:: THE TASK ::
Reproduce the records below word for word and line for line, leaving out the pictures.

— Start of DATASET ENTRIES —

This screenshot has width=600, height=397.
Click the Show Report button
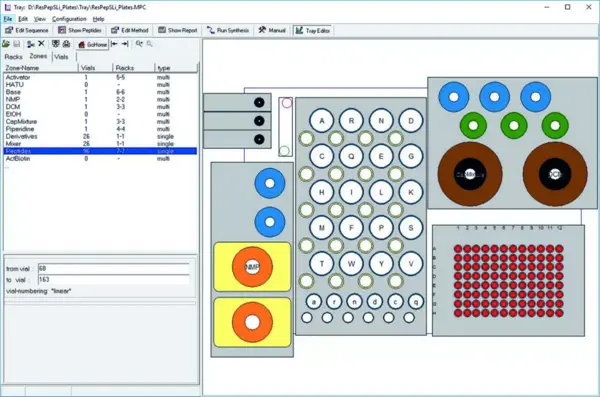point(178,30)
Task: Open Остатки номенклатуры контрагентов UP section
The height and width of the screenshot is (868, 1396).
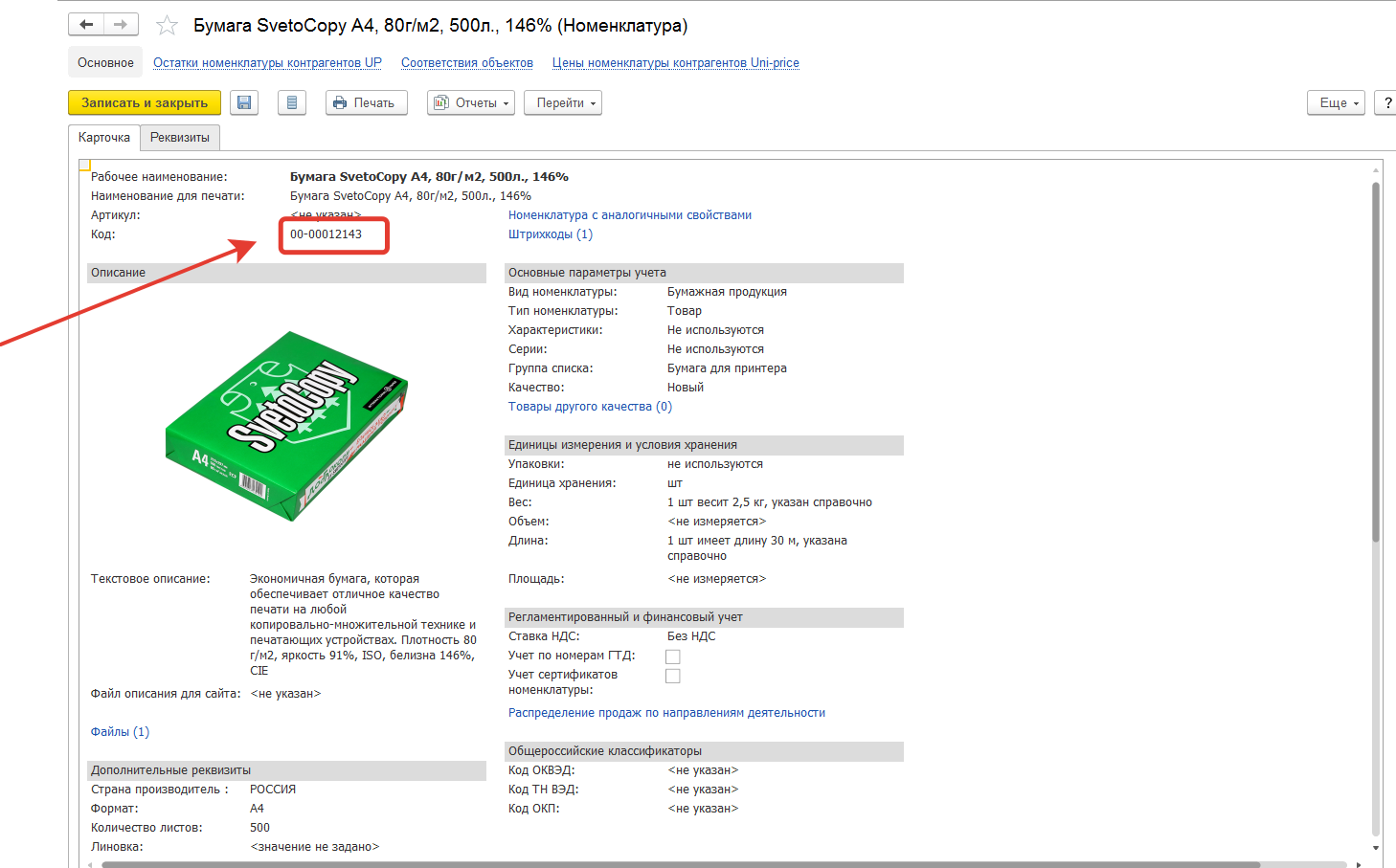Action: coord(267,63)
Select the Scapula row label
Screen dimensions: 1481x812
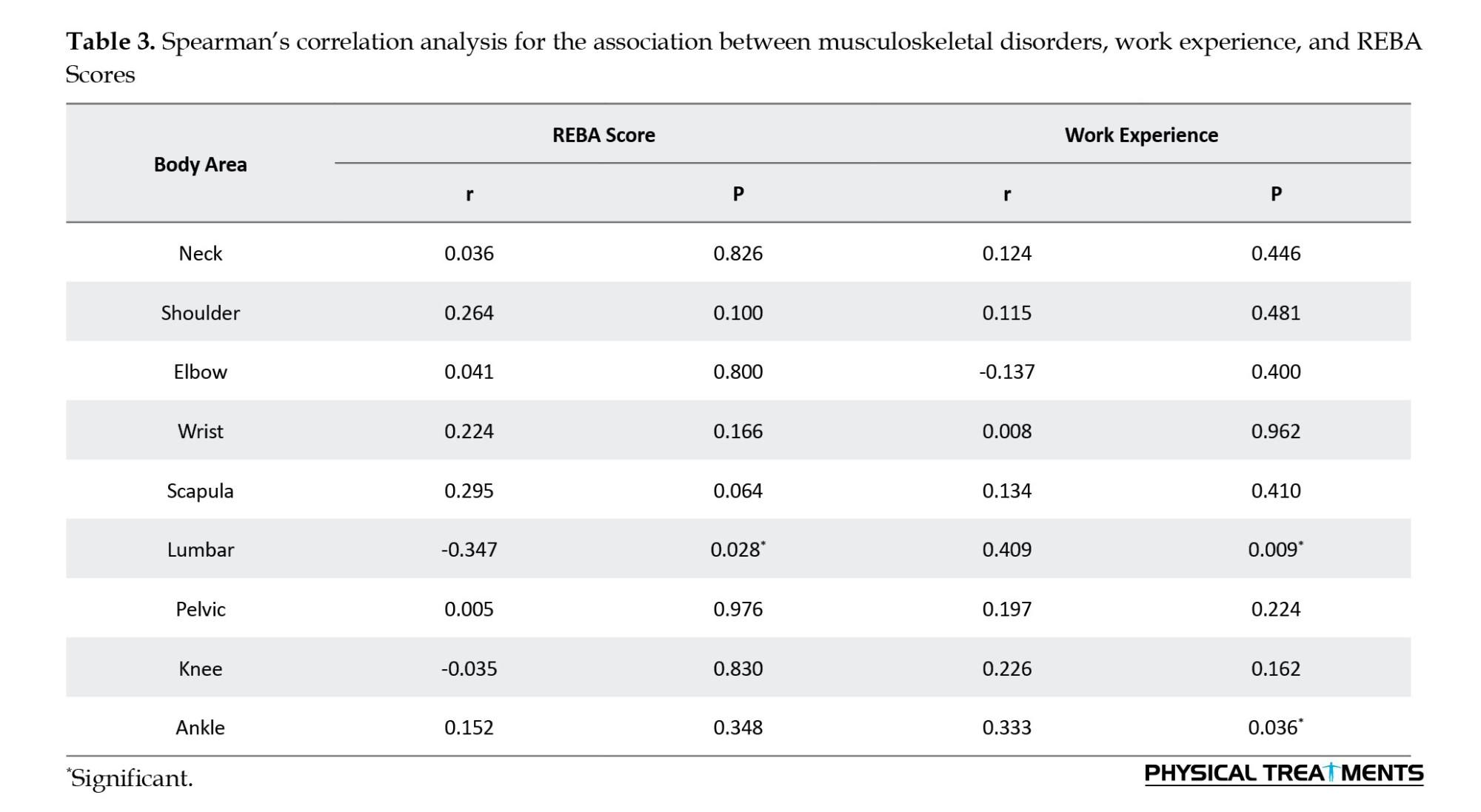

— End of DATASET ENTRIES —

:: SOLUTION FOR THIS EXERCISE ::
This screenshot has width=600, height=397.
Click the Show Report button
point(178,30)
Task: Open Остатки номенклатуры контрагентов UP section
The height and width of the screenshot is (868, 1396).
Action: coord(267,63)
Select the Scapula row label
Screen dimensions: 1481x812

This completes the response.